We also investigated co-expression of PD-1 with other ICs in PBMC, NILs, and TILs. We found that PD-1 was mainly co-expressed with CTLA-4 and TIM-3 in CD4+ TILs (Figures 4A,B). In contrast, although CD4+PD-1+LAG-3+ T cells were significantly higher in NILs and in TILs compared to PBMC, the majority of CD4+PD-1+ T cells do not co-express LAG-3 (Figure 4C).
CTLA-4, TIM-3, and LAG-3 Are Mainly Expressed on FoxP3+Helios+ Tregs in the Tumor Microenvironment
A plausible approach to evoke potent antitumor immune responses without triggering autoimmunity is to target terminally differentiated Tregs (24). Previous studies have reported overexpression of various ICs on Tregs including constitutive expression of CTLA-4 (25–27). We wanted to identify which Treg subpopulations upregulate inhibitory ICs in the colorectal TME based on FoxP3 and Helios expression. We found that key inhibitory ICs are differentially upregulated on various intratumoral Treg subsets, compared to CD4+FoxP3−Helios− non-Tregs (Figures 5A–D).
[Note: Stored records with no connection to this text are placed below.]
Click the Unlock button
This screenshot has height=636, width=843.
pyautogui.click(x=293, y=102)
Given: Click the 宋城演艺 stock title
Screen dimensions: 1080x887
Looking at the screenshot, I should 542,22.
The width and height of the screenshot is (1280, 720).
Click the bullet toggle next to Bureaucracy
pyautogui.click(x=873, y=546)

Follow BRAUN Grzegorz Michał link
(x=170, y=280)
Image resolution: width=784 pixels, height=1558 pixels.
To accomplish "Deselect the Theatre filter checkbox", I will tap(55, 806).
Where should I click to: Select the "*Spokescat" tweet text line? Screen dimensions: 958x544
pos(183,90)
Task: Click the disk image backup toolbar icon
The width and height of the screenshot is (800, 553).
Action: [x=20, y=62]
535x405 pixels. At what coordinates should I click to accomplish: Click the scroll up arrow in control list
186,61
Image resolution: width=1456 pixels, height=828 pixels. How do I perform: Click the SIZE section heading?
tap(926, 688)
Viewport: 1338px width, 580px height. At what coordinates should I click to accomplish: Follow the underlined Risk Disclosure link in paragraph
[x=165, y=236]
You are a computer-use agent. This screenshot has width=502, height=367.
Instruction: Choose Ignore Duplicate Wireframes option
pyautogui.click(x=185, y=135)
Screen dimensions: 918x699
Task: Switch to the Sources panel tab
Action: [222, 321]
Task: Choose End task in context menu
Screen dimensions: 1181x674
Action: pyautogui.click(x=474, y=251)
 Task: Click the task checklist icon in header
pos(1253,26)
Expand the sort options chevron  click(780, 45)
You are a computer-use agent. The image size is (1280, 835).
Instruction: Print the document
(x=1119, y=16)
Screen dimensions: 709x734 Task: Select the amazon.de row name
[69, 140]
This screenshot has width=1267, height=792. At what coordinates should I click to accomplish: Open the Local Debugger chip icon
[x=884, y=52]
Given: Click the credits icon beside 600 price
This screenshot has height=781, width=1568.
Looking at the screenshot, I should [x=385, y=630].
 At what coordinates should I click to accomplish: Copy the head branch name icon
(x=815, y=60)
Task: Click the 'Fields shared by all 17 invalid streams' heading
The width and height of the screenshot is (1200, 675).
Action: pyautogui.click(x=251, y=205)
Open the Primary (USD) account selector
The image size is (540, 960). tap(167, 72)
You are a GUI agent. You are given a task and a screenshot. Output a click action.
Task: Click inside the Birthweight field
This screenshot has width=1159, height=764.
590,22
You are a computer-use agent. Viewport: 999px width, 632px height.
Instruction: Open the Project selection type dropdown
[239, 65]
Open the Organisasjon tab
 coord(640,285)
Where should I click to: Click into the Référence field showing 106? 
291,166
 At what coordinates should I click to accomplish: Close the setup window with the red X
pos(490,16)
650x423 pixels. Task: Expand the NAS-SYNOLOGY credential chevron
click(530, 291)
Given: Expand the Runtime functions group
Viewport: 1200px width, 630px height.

In TILs, PD-1 was mainly expressed on CD4+FoxP3−Helios+ (60.3 ± 4.5) and CD4+FoxP3+Helios− Tregs (59.7 ± 5.5), compared to CD4+FoxP3+Helios+ (49.5 ± 6.1) and CD4+FoxP3−Helios− (50.6 ± 5.5) (Figure 5A). CTLA-4 and LAG-3 were mainly expressed on both CD4+FoxP3+Helios+ (CTLA-4; 78.5 ± 3.8 & LAG-3; 6.8 ± 0.9) and CD4+FoxP3+Helios− Tregs (CTLA-4; 72.8 ± 4.1 & LAG-3; 6.2 ± 0.8), compared to CD4+FoxP3−Helios+ TILs (CTLA-4; 48.7 ± 5.6 & LAG-3; 4.4 ± 0.9) and CD4+FoxP3−Helios− TILs (CTLA-4; 21.8 ± 3.5 & LAG-3; 0.5 ± 0.1) (Figures 5B,D). While, TIM-3 was mainly expressed on CD4+FoxP3+Helios+ TILs (44.5 ± 4.6), compared to CD4+FoxP3−Helios+ (22.8 ± 3.4), CD4+FoxP3+Helios− TILs (25.9 ± 3.4) and CD4+FoxP3−Helios− TILs (5.9 ± 1.8) (Figure 5C).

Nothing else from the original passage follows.